É, assim, manifesta a inadmissibilidade do recurso pretendido.
8. Mas, ainda que se entendesse o recurso interposto ao abrigo da al. b) do nº 1 do artigo 70º, continuariam a faltar outros pressupostos de admissibilidade do recurso.
Só no requerimento de interposição do recurso suscitou o recorrente, pela primeira vez, a inconstitucionalidade das normas constantes dos artigos 26º a 31º do Decreto-Lei nº 387/B/84, de 29 de Dezembro, o que vale por dizer-se que não o fez durante o processo, como lhe era exigido.
É que, suscitar a inconstitucionalidade de uma norma jurídica, durante o processo, significa fazê-lo a tempo de o tribunal recorrido poder conhecer dessa questão e pronunciar-se sobre a mesma, ou seja, antes de esgotado o poder jurisdicional respectivo.
É, pois, manifestamente extemporânea a suscitação da questão da inconstitucionalidade das normas indicadas, feita pela primeira vez no requerimento de interposição do recurso para o Tribunal Constitucional. Verifica-se, assim, a falta manifesta de um pressuposto essencial para o conhecimento do presente recurso (artigo 70º, número 1, alínea b) da Lei do Tribunal Constitucional): o recorrente não suscitou durante o processo a questão de inconstitucionalidade de uma norma efectivamente aplicada pelo tribunal recorrido.

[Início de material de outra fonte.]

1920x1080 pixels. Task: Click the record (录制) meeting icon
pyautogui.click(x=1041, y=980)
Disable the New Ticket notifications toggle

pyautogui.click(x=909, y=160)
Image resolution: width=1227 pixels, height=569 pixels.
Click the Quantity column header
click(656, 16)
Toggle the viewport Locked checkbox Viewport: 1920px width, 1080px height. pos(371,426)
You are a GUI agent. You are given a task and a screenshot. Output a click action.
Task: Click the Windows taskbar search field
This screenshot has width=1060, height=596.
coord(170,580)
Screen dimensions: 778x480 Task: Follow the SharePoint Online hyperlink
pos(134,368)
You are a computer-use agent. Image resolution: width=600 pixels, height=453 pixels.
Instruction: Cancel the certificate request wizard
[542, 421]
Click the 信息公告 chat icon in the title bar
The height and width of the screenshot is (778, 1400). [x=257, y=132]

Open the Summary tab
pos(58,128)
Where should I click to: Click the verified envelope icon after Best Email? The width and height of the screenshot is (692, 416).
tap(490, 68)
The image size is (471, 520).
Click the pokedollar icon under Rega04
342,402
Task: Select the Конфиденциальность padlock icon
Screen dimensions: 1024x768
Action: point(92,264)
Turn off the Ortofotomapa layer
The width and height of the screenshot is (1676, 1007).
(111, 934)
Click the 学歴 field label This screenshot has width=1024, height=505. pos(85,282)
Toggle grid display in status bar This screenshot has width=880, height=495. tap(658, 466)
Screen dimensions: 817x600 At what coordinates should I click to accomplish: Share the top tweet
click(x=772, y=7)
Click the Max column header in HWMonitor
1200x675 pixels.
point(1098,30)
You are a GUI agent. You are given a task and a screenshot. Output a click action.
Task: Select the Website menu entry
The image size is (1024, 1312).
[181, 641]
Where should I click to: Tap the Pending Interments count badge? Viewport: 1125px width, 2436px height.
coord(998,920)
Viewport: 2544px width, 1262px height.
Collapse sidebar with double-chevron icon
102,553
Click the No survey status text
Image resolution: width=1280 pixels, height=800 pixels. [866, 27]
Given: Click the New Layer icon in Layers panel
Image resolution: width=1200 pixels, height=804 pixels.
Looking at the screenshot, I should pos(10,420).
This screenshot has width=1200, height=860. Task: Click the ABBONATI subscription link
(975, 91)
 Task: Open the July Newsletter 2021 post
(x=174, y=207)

9. Além de que a decisão recorrida sempre admitia ainda recurso de agravo, nos termos do artigo 39º do Decreto-Lei nº
387-B/84, pelo que se não encontravam esgotados os recursos ordinários que ao caso cabiam.
Nem tão-pouco fez a decisão recorrida aplicação das normas indicadas pelo reclamante. Como aí se pode ler, «o requerente não defende nos autos qualquer interesse próprio, como exige o art.
8º acima referido» (do Decreto-Lei nº 387-B/84), assim o considerando parte ilegítima, e indeferindo com tal fundamento o pedido de apoio judiciário. Não havendo aplicação efectiva, ainda que implícita, das normas em questão, manifestamente falta por aqui também outro pressuposto necessário para o pretendido recurso de constitucionalidade.
III - DECISÃO
10. Nestes termos, e pelos fundamento expostos, decide-se indeferir a presente reclamação, fixando-se a taxa de justiça em unidades de conta.